- _Required work_: With pictures omitted, the line containing "Viewport: 1080px width, 644px" and all later lines of the records below are to be restated word for word.

++++ Materials provided

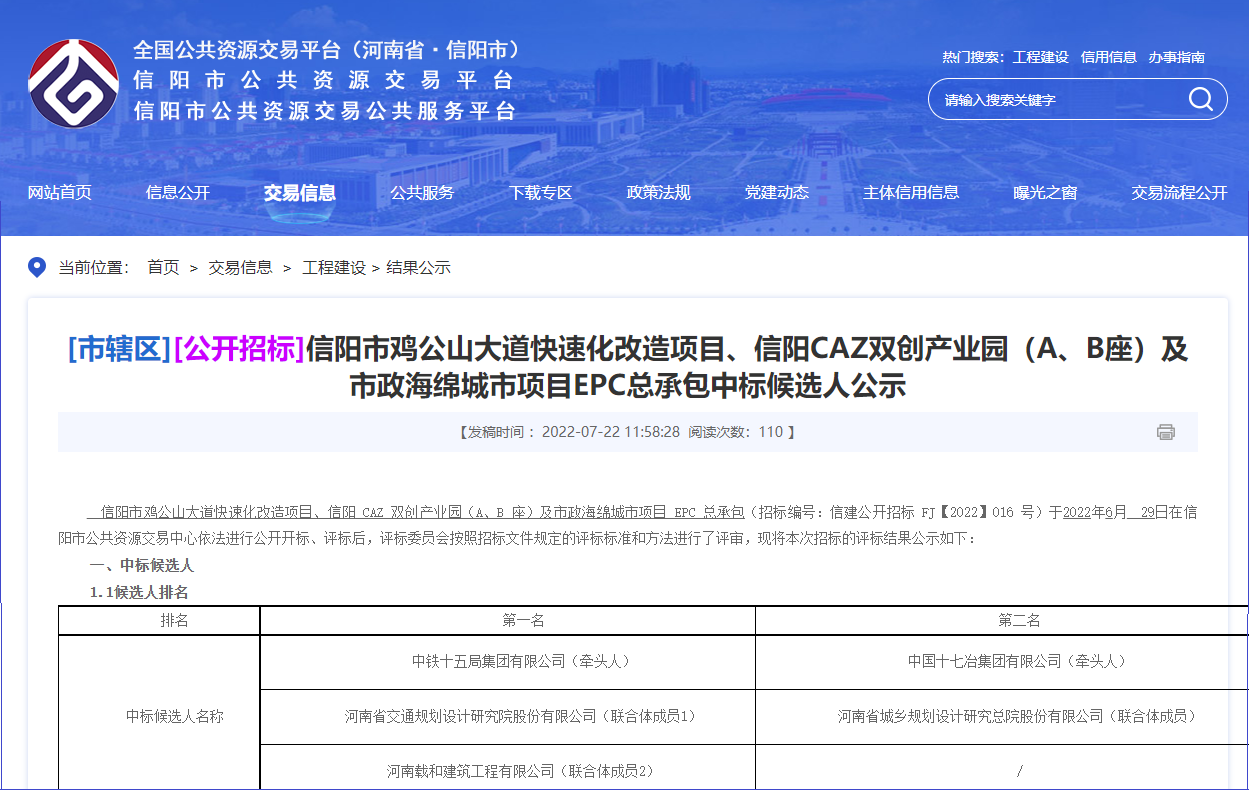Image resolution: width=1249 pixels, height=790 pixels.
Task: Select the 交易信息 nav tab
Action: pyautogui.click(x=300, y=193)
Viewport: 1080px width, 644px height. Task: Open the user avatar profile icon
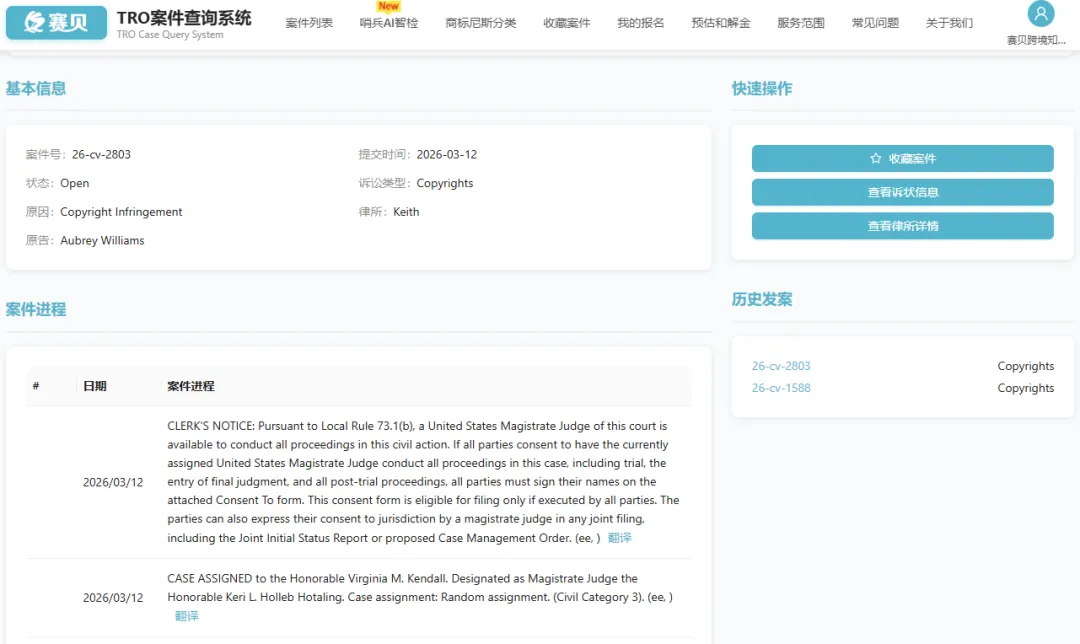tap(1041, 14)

++++++++

- _Completed exercise_:
Viewport: 1080px width, 644px height. Task: Open the user avatar profile icon
tap(1041, 14)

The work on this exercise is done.